That said, we did collaborate on it - at the very least I needed to learn his address before sending.
Neither of us have ever sent or received a package in Uganda. It was a learning experience for both of us.
For me that is absolutely stunning. Dude I would give you a big hug if I could.
While the comments are suggesting this story is about a disaster it feels like a massive feel-good story. I don't think anyone here will understand but there are tears in my eyes right now!
I grew up in Ghana in the 80s and I can pretty much guarantee that a package that looked possibly slightly valuable would no way go more than 2 steps in the postal system then.
I know that was decades ago and Uganda might be completely different but this story is still messing with my head in a way I can't explain.
(I'm from a 3rd world country and have seen it over and over again.)
I am the first to acknowledge that I know very little of how things works outside my country. The only reasons I know that is with many failures. When I lived abroad sometimes people feel talked down to when you as an rich outsider tried to understand things. I do not understand the culture or the reasons for things. It did not help asking in because I did not know how to ask the right question.
- he is from neighboring DRC, not Ugandan;
- based on his description of his travels, he lives in the overwhelmed Kyaka II camp, and was probably recently displaced due to the M23 campaign;
- he was probably already enrolled in the course before being displaced, so a young full-time student, probably not even aware of how the system work in his origin country.
My bet is that he just said to ship it to a drop location in Kampala and that he would find a way to get there to retrieve it.

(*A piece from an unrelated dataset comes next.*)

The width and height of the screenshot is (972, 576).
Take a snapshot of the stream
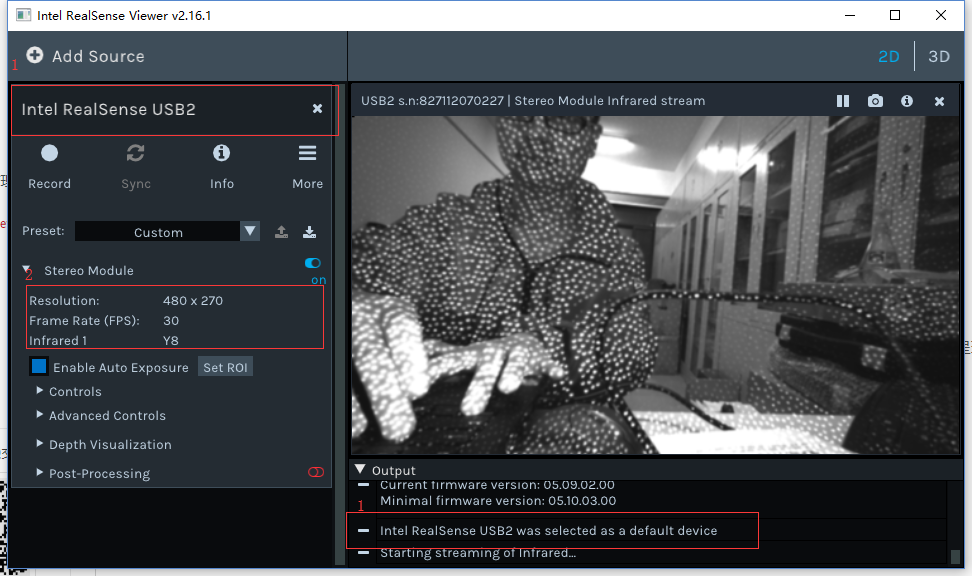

In the end, the Hubris was probably not on OP's side, but on Django's side, thinking he could get a laptop shipped to him while avoiding entirely the camp's organization. Although he did manage it after all...
And yet, this was still a very generous gift and perhaps even greater value in sharing the experience and starting these discussions
Why would you think it's hubris? People know what they know, and extrapolate. If all you've ever known is streets with numbers for each unit being used for giving directions, you'll probably assume it's the standard. So you wouldn't even know to think "hey, do other countries use something else?". So a Costa Rican "300 meters south of where the church used to be" would be a surprise, and you'd only know it if you've been there / researched it / someone told you.

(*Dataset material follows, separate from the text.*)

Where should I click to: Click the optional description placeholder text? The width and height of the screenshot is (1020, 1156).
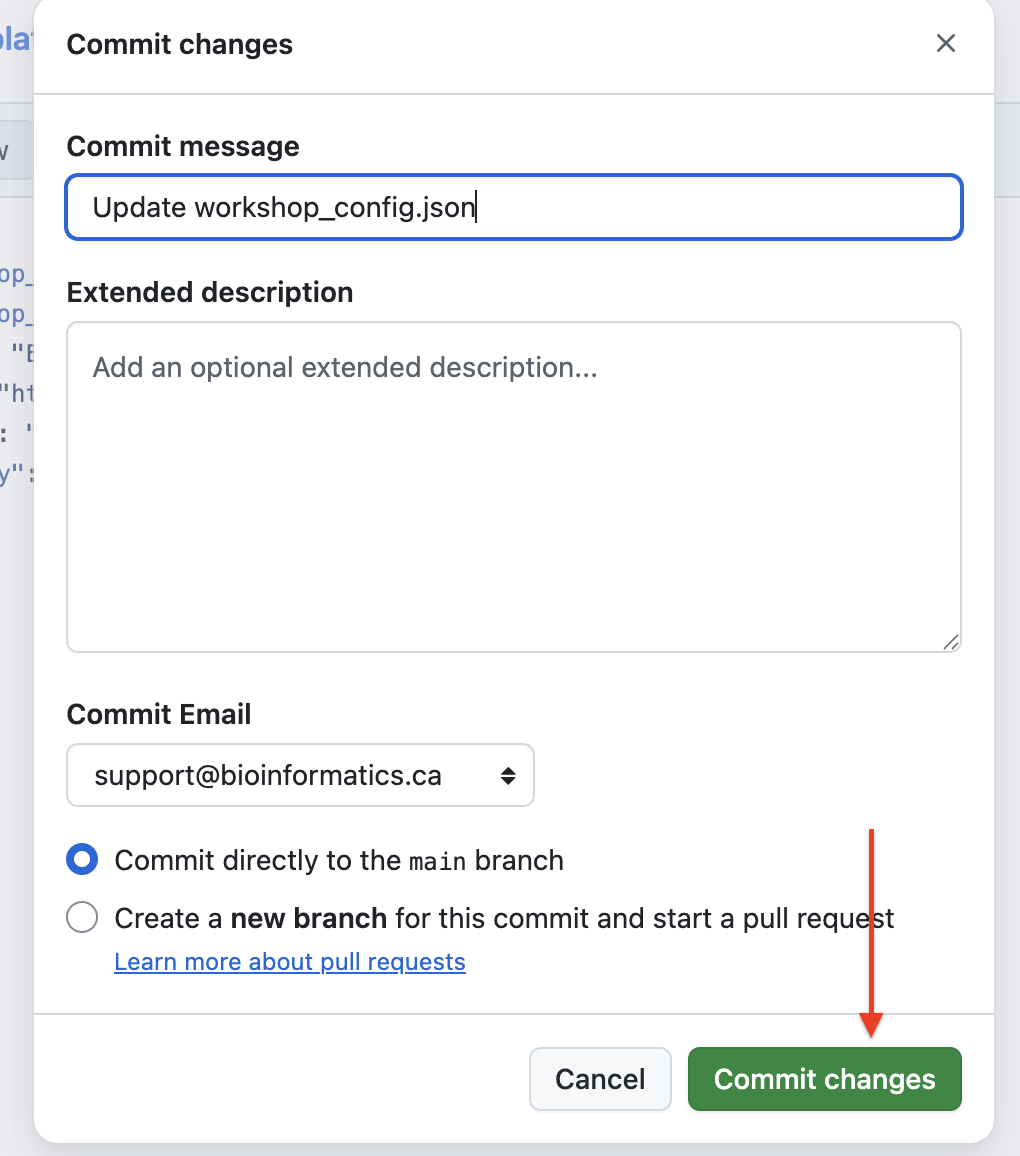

Yhere are things part of your daily life you don't even question why they're like this and if they can be another way or are indeed different in other countries.
So even though you’re almost funny, you’re still taking sh*te.
I order things like band merch from Europe and have never had a problem receiving in the UK.
They used Royal Mail for shipping, on the way out Royal Mail are the ones handing it to the next country. In that case it seems to be a Royal Mail fuckup. It didn't touch the Finland carrier until it reached Finland.
Just a general note that things didn't generally run well in the colonies for natives under British rule.
I'll concede they ran well enough for a privileged few who were closely aligned with the British .. but that was not a representative slice of the whole.
There's no doubt this laptop would've been delivered frictionlessly if Uganda had never suffered under colonial rule :) And who knows what the UK would be like..
https://en.wikipedia.org/wiki/Orania
>The town was founded with the goal of creating a white ethnostate for the Afrikaner minority group, the Afrikaans language and the Afrikaner culture through the creation of an Afrikaner state known as a Volkstaat.
>All jobs, from management to manual labour, are done by Afrikaners; non-Afrikaner people are not allowed to live or work there.
>The town's monoculturalism and monoethnic philosophy rejects the concept of baasskap, where the White minority exploited Black labour for economic gain, in favour of a model of strict Afrikaner self-sufficiency.
>The town has grown at an annual rate that was estimated at 10% in 2019 — faster than any other town in South Africa.
>The population increased by 55% to 2,500 from 2018 to mid-2022, and to 2,800 in July 2023.
>In 2023, the town council announced plans for the population to grow to 10,000 as soon as possible.
I'm honestly tired of the bullshit anti-colonialism ideology. These people are so "racist" they purposefully tie their hands behind their back to avoid exploiting black people to prove how they are superior that the standard anti-colonialism rethoric is just a thinly veiled self-hate ideology at this point.
So if Scientologists or some other cult built a potemkin village in Wyoming and pumped it with investment, and the town's balance sheets looked better than surrounding communities that didn't get their investment, you'd endorse the cult ideology too? Or at least denounce its critics?
I encourage you to question where you read that framing, because that's a racist stance that doesn't stand scrutiny even for a minute.
With the current Zeitgeist people just feel more confident, expressing it now again.
But imagine you are a colonizer (or your family got rich because if it). I guess you have to believe that, to still feel righteous.
America is de facto run by the descendants of colonizers. How much control do Native Americans really have over its governance?